Records from a data collection:
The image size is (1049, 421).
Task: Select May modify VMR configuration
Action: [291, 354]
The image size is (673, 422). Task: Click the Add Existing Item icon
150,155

Exercise: Lines from the one containing "The image size is (673, 422)." to the end of the data are to be printed exactly, including the first and last.

Solved problem:
The image size is (673, 422). Task: Click the Add Existing Item icon
150,155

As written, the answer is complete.